** Opening Input block **

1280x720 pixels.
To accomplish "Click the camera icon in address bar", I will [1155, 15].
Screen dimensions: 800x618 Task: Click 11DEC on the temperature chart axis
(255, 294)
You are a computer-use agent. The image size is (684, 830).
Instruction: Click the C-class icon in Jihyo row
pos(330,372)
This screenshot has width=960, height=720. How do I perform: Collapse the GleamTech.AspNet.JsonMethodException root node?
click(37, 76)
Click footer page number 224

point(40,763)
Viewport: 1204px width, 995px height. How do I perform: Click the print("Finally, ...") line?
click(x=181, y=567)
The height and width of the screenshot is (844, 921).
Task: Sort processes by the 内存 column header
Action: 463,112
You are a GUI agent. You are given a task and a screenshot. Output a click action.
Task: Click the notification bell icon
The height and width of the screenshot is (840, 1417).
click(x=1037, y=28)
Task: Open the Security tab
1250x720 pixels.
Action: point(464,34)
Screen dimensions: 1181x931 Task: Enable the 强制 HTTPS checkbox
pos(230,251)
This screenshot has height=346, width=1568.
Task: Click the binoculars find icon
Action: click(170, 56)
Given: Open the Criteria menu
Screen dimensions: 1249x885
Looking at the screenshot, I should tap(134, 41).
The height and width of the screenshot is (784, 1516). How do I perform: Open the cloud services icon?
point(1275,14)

** Closing Input block **

• **Your instructions**: Line by line, restate the data exactly.

• **Response box**:
1280x720 pixels.
To accomplish "Click the camera icon in address bar", I will [1155, 15].
Screen dimensions: 800x618 Task: Click 11DEC on the temperature chart axis
(255, 294)
You are a computer-use agent. The image size is (684, 830).
Instruction: Click the C-class icon in Jihyo row
pos(330,372)
This screenshot has width=960, height=720. How do I perform: Collapse the GleamTech.AspNet.JsonMethodException root node?
click(37, 76)
Click footer page number 224

point(40,763)
Viewport: 1204px width, 995px height. How do I perform: Click the print("Finally, ...") line?
click(x=181, y=567)
The height and width of the screenshot is (844, 921).
Task: Sort processes by the 内存 column header
Action: 463,112
You are a GUI agent. You are given a task and a screenshot. Output a click action.
Task: Click the notification bell icon
The height and width of the screenshot is (840, 1417).
click(x=1037, y=28)
Task: Open the Security tab
1250x720 pixels.
Action: point(464,34)
Screen dimensions: 1181x931 Task: Enable the 强制 HTTPS checkbox
pos(230,251)
This screenshot has height=346, width=1568.
Task: Click the binoculars find icon
Action: click(170, 56)
Given: Open the Criteria menu
Screen dimensions: 1249x885
Looking at the screenshot, I should tap(134, 41).
The height and width of the screenshot is (784, 1516). How do I perform: Open the cloud services icon?
point(1275,14)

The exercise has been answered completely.